Texte fourni ▸
▬▬▬
Les nouvelles littératies

La dichotomie faite par Prensky à propos des « natifs » et des « immigrants » du numérique est de plus en plus chahutée. Dans l'article Evidence Doesn't Support Generational Distinction, Mark Bullen, du BC Institute of Technology, note que « C'est un fait accepté presque sans discussion que la génération Net, comme on l'appelle, est fondamentalement différente des générations précédentes, et que donc on devrait changer la façon de traiter cette nouvelle génération de travailleurs, d'étudiants, et de consommateurs. » Selon les partisans de cette idée, non seulement les nouvelles technologies font partie intégrante de la vie de la nouvelle génération, mais du fait que, à l'instar d'Obélix, ils sont tombés dedans quand ils étaient petits, leur développement (cérébral, dans leur cas) s'en est trouvé modifié par rapport aux générations précédentes.
▬▬▬
Données affichées ▸
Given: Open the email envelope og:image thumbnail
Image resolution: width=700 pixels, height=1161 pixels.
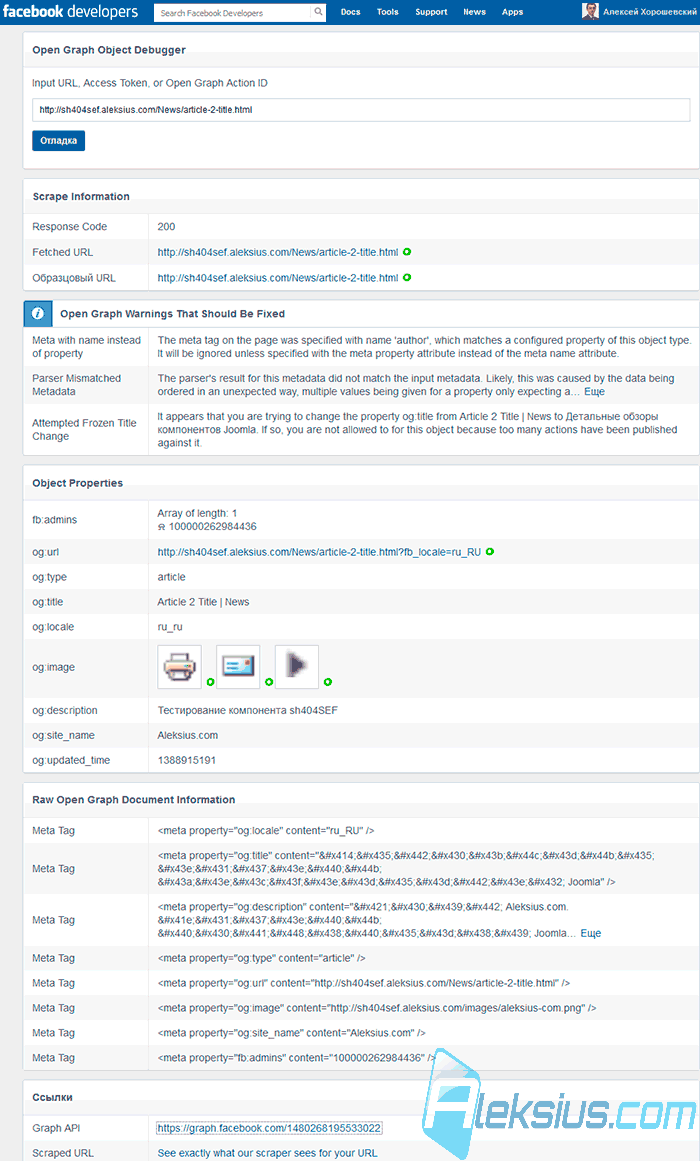Looking at the screenshot, I should pos(238,666).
▬▬▬
Consignes ▸
a - Reproduisez fidèlement le passage du texte sur les nouvelles littératies qui va de « La dichotomie faite » jusqu'à « aux générations précédentes. ».
b - Énumérez les catégories de personnes auxquelles la citation de Mark Bullen rattache la nouvelle génération dans le texte sur les nouvelles littératies.

Réponses par consigne ▸
a -
La dichotomie faite par Prensky à propos des « natifs » et des « immigrants » du numérique est de plus en plus chahutée. Dans l'article Evidence Doesn't Support Generational Distinction, Mark Bullen, du BC Institute of Technology, note que « C'est un fait accepté presque sans discussion que la génération Net, comme on l'appelle, est fondamentalement différente des générations précédentes, et que donc on devrait changer la façon de traiter cette nouvelle génération de travailleurs, d'étudiants, et de consommateurs. » Selon les partisans de cette idée, non seulement les nouvelles technologies font partie intégrante de la vie de la nouvelle génération, mais du fait que, à l'instar d'Obélix, ils sont tombés dedans quand ils étaient petits, leur développement (cérébral, dans leur cas) s'en est trouvé modifié par rapport aux générations précédentes.

b - travailleurs, étudiants, consommateurs